Anyone experiencing swelling of salivary glands along with fever, headache, muscle aches, tiredness, and loss of appetite should seek medical attention immediately and call the county Health Department at (732) 431-7456. The national Centers of Disease Control and Prevention (CDC) reports that the mumps virus is spread by droplets of saliva or mucus from the mouth, nose, or throat of an infected person, usually when the person coughs, sneezes, or talks. Items used by an infected person, such as cups or cans, can also be contaminated with the virus, which may spread to others if those items are shared.
“Healthcare providers and public health officials should remain vigilant for patients presenting with an illness clinically compatible with mumps,” said Mr.
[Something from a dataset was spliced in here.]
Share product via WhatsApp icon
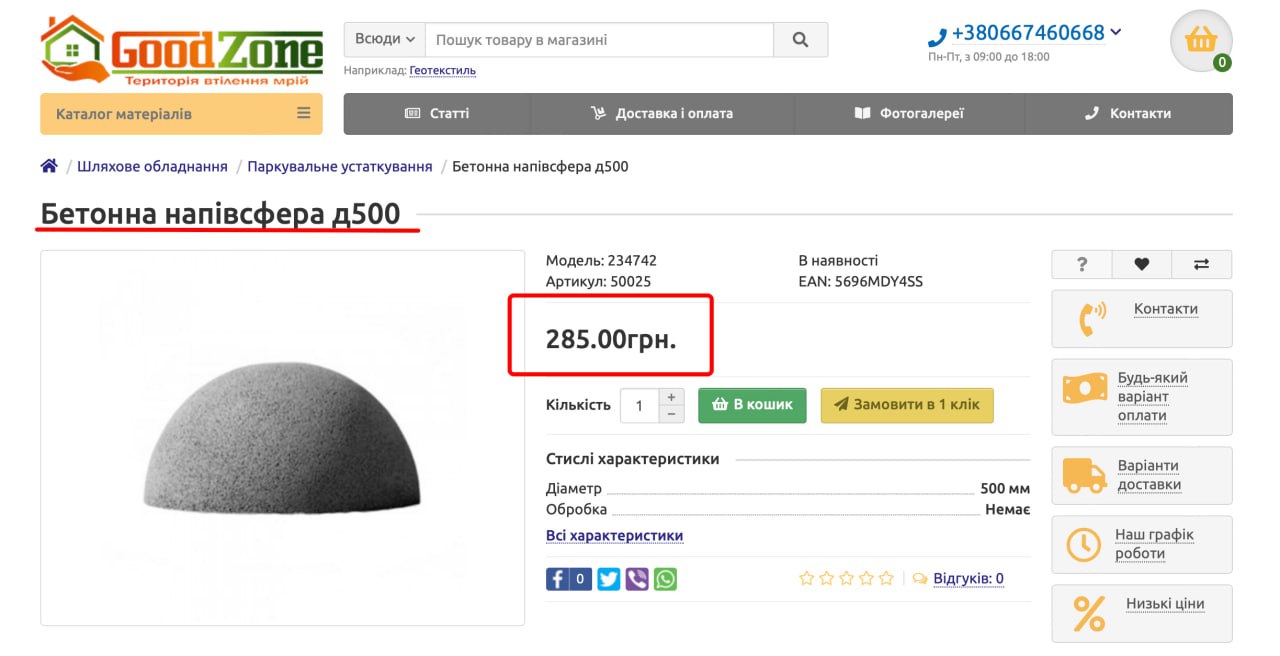 pyautogui.click(x=665, y=579)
Meddis. People who were vaccinated with two doses of the MMR vaccine, as an infant and again between the ages of four and six, are 90 percent less likely to contract mumps, according to the CDC. Most mumps transmissions likely occur before the salivary glands begin to swell and within five days after the swelling begins. The CDC recommends isolating mumps patients for five days after their glands begin to swell.